I'm going to have to return this invisibility cloak
that I got for Christmas, I just can't see myself
wearing it.
 
••
A couple was having a discussion about what
to see and do now that they were safely in
Florida on their honeymoon.
Trying to assert himself rite off the bat, he
exploded, "If it weren't for my money, we
wouldn't be here at all!"
The wife replied, "My dear, if it weren't for
your money, not only would we not be in
Florida, we wouldn't on a honeymoon, nor
would there be any "we" in the first place."
 
••
I met the surgeon general.
He offered me a cigarette! 
 
••
A little girl and boy are fighting about the
differences between the sexes, and which one is
better.
Finally, the boy drops his pants and says,
“Here’s something I have that you’ll never have!”

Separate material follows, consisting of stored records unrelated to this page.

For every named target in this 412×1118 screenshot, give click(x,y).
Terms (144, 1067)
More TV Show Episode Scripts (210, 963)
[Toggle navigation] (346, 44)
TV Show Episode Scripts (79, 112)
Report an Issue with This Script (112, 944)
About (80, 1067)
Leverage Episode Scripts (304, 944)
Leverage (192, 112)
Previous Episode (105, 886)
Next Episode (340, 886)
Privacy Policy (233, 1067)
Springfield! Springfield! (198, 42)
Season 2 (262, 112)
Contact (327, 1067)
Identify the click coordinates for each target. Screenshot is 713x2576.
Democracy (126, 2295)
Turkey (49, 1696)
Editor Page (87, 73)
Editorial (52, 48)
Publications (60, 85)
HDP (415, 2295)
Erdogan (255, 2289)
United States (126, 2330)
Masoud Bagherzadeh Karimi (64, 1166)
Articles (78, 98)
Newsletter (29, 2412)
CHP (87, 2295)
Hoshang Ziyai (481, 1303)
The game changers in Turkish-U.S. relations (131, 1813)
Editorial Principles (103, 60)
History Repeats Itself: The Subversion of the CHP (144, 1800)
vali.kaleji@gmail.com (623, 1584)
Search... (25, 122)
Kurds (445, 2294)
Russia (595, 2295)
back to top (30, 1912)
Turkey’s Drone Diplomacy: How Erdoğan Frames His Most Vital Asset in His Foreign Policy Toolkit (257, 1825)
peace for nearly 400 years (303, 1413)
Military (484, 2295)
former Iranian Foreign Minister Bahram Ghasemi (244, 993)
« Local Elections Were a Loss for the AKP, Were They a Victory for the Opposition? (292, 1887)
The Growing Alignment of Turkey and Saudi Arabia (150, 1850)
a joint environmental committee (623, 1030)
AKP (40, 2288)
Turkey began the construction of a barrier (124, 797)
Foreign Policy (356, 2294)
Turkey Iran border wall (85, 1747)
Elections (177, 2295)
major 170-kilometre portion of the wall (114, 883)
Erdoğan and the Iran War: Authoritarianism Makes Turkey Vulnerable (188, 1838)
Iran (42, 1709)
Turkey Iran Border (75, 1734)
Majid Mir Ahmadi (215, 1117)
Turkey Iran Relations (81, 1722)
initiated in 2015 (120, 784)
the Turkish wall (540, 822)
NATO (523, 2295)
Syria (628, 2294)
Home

The little girl is pretty upset by this, since it is
clearly true, and runs home crying.
A while later, she comes running back with a
smile on her face.
She drops her pants and says, “My mommy says
that with one of these, I can have as many of
those as I want!”
 
••
You know you're a real dad when you discover
a kid's happy face sticker on the report you
were handing over to the boss.
 
••
I was in bed watching the wife slip on her new
stiletto heels.
"Are you ready for the pain babe?" she giggled
and then handed over the receipt.
 
••
Evidence has been found that William Tell and
his family were avid bowlers.
Unfortunately, all the Swiss League records
were destroyed in a fire, . . . and so
we'll never know for whom the Tells  bowled.
 
••
I tell ya, my wife was never nice.
On our first date, I asked her if I could give her
a goodnight kiss on the cheek - she bent over!
 
••
A man went to see his doctor because he was
suffering from a miserable cold.
His doctor prescribed some pills, but they didn't
help.
On his next visit the doctor gave him a shot,
but that didn't do any good.
On his third visit the doctor told the man to go
home and take a hot bath.
As soon as he was finished bathing he was to
throw open all the windows and stand in the
draft.
"But doc," protested the patient, "if I do that,
I'll get pneumonia."
"I know," said his physician.
"I can cure pneumonia."
 
••
Years ago we discovered the exact point, the
dead center of middle age.
It occurs when you are too young to take up
golf and too old to rush up to the net.